→ **THE TASKS**:
A. In the forum thread about the dry bilge, what did Windseeker smear on the inside seat and flapper of the check valve?
B. Continue the forum thread about the dry bilge, starting right after its final line.

→ **PAGE EXTRACT**:
A Dry Bilge - Finally!

Post by Windseeker »

I’ve been fighting for a dry bilge for almost 10 years now. I thought my keel bolts were leaking or it coming through a hatch or something because I could not find any plumbing leaks. This year I disconnected the bilge drain line, removed the check valve and vacuumed out the bilge. Guess what? A dry bilge - finally - even after some heavy rains. I figured the water must have been seeping back through the check valve. I looked at putting some rubber washers in the valve, but it would not seat properly. THE FIX: Plumbers Silicone. I smeared it all around in the inside seat and flapper. Put it all back together and Voila! It worked. I finally have a dry bilge!

Well, that was until a Hot Water crimp connection came un-glued.
s/v: Wind Seeker
Hull #75
Chester River - Chesapeake Bay
Pgtjs
Posts: 80
Joined: Tue Feb 07, 2006 2:13 am
Location: Blaine WA

Re: A Dry Bilge - Finally!

Post by Pgtjs »

Hi there, I have tried your solution and so far it seems to work in that I have a dry bilge - but it has not rained lately. Did you check where the cables enter from the mast. I have not lifted the mast and am not sure what appertures exist from the seat into the superstructure. Where else did you check for water entry? I seem to recall someone mentioned a psssible entry from the anchor locker but I could not see one. I also know that when I burp the Dripless Cutless bearing and when I clean out the raw water filter some water may get down to the bilge.

One other issue. I think two of my keelbolts are leaking very slightly - there is some rust around them whereas all the others are dry and clean. I think Catalina must have coated the bolts at the factory as there is a plastic type "painted" seat which covers a small amount of the bolt except on the two with the little bit of rust.

Any ideas or comments. I dont have the big spanner to torque up the bolts - does anyone know what the setting is? I will have to rent one from somewhere.

Cheers, Geoff. C 350 -392, Taeko !V, Blaine, Washington
Geoff.S., Semiahmoo, WA.
Windseeker
Posts: 41
Joined: Thu Jun 04, 2009 10:16 pm
Location: Queenstown, MD

Re: A Dry Bilge - Finally!

→ **SUPPLIED MATERIAL**:
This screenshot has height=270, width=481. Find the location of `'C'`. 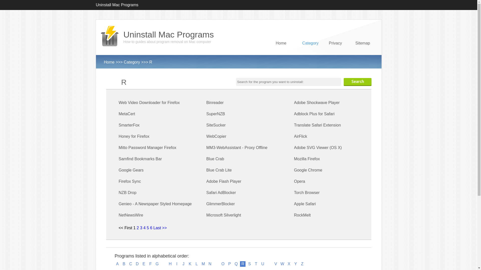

→ **IN RESPONSE**:
A. Plumbers silicone.

B.
Post by Windseeker »

Yes, I wet vacuumed the basin under the bathroom sink. It stayed dry.

I only had a dry bilge for two weeks before the kitchen Hot Water crimp connection popped off. I pushed it back on and threw a hose clamp around it. That worked, but had a slow leak. That was another irritation turning on and off the HW from the manifold just to wash dishes. This past weekend, I rigged up a 1/2 to 1/8 in connection to fix this. Brass fittings were the only thing I could get my hands on. I see plastic and stainless, but not a lot of brass on the boat. Is that because brass does not hold up well? It's inside and under the sink.

I also replaced the siphon break in the head. I'm expecting everything to stay dry aside from leaving open a hatch window in downpour.

I have rust to on my keel bolts, but that does not convince me the keel bolts leak. Certain grades of stainless can rust. You have to remove the corrosion to expose the chromium underneath..
s/v: Wind Seeker
Hull #75
Chester River - Chesapeake Bay
Windseeker
Posts: 41
Joined: Thu Jun 04, 2009 10:16 pm
Location: Queenstown, MD

Re: A Dry Bilge - Finally!

Post by Windseeker »

Yes, I wet vacuumed the basin under the bathroom sink. It stayed dry. That is a place where water does not drain well. It sits around and makes your boat stink. Our phrase is "smells like Bige" or "stinks like boat."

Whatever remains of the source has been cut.